American club issued its latest version of “Good Catch”, providing lessons learned from an accident where a crewmember broke his leg.
The incident
While a vessel was at anchor, the crew received spares for the main engine and planned to move them into the engine room through a large hatch on deck. The weather was good and seas were calm.
The Chief Engineer led a discussion about loading the spare parts and put the 2nd Engineer in charge of the operation which included the 4th Engineer and an AB.
As seen in the figures below, the hatch to the engine room was large and mounted on a raised coaming and fitted with a counterweight to make it easier to open. Once it was open, the hatch could be secured in the upright
position using a pin.
The hatch was reported to be in good operating condition and well maintained. Stanchions with ropes surrounded the hatch to prevent someone from falling in when the hatch was open.
The 4th Engineer and the AB lifted the hatch by first unscrewing the dogs, then lifting the front of the hatch with help from the counterweight.
The 2nd Engineer noticed they had difficulty lifting the hatch; partly due to its weight and partly because it was difficult to work through the safety ropes strung between the stanchions.
To help get the hatch open, the 2nd Engineer sat on the on the counterweight to increase its effect. The hatch still did not open so he then stood on top of the counterweight hoping it would then open with his full weight applied.
The hatch then opened but as a result, the 2nd Engineer lost his footing and fell with his left leg sliding between the counterweight and the hatch coaming breaking a bone in his lower leg.
At the time of the injury, the 2nd Engineer was wearing a boiler suit, hardhat, gloves and safety shoes. The shoes were in good condition with good tread but were ineffective on the cylindrical smooth surface of the counterweight.
Potential Risks
While a broken leg is serious, he easily could have suffered a more serious injury or additional injuries especially if they had lost control of the hatch.
Lessons learned
- The vessel’s crew knew that the counterweight was insufficient by itself to open the hatch and would require the assistance of several crew members. It was also clear to the crew that opening the hatch would have to involve several personnel and rigging of safety ropes. These issues alone should have triggered those responsible and those engaged in the operation to consider a risk assessment prior to the commencement of the operation.

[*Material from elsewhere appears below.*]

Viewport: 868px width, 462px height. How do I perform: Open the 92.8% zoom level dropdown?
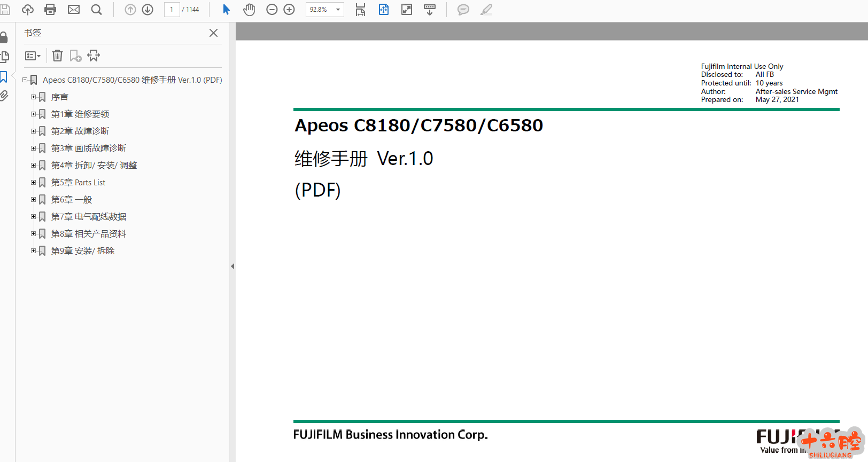point(338,10)
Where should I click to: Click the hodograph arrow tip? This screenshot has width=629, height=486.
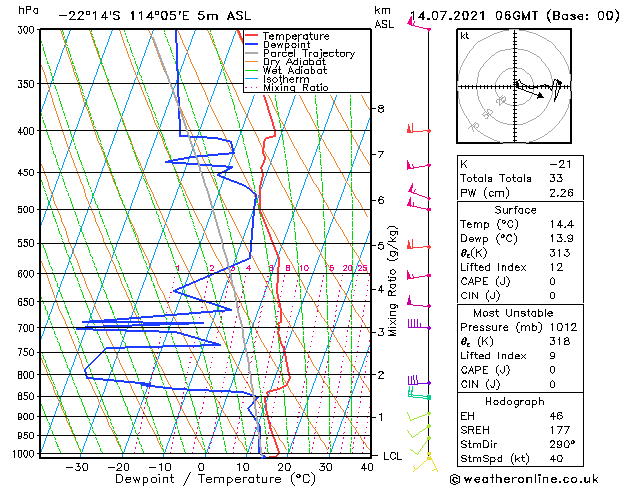[542, 96]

- Such a risk assessment should consider additional safer options that might have been available. For example, the same crane being used to lift the spare parts and lower them into the engine room could have been used to lift the hatch first. A block and tackle or chain fall could also have been used to help lift the hatch until the effect of the counterweight took over.
- Adding physical body weight to the counterweight by sitting or standing on it seemed a simple idea but was found to be a poor decision as well as an unsafe one. The 2nd Engineer failed to assess the risks to his own safety.
- Further, any of the other crewmembers involved in the operation could have and should have stopped the operation for safety reasons when they saw the 2nd Engineer sit and eventually stand on the counterweight. The counterweight had not been designed for either sitting or standing for any reason.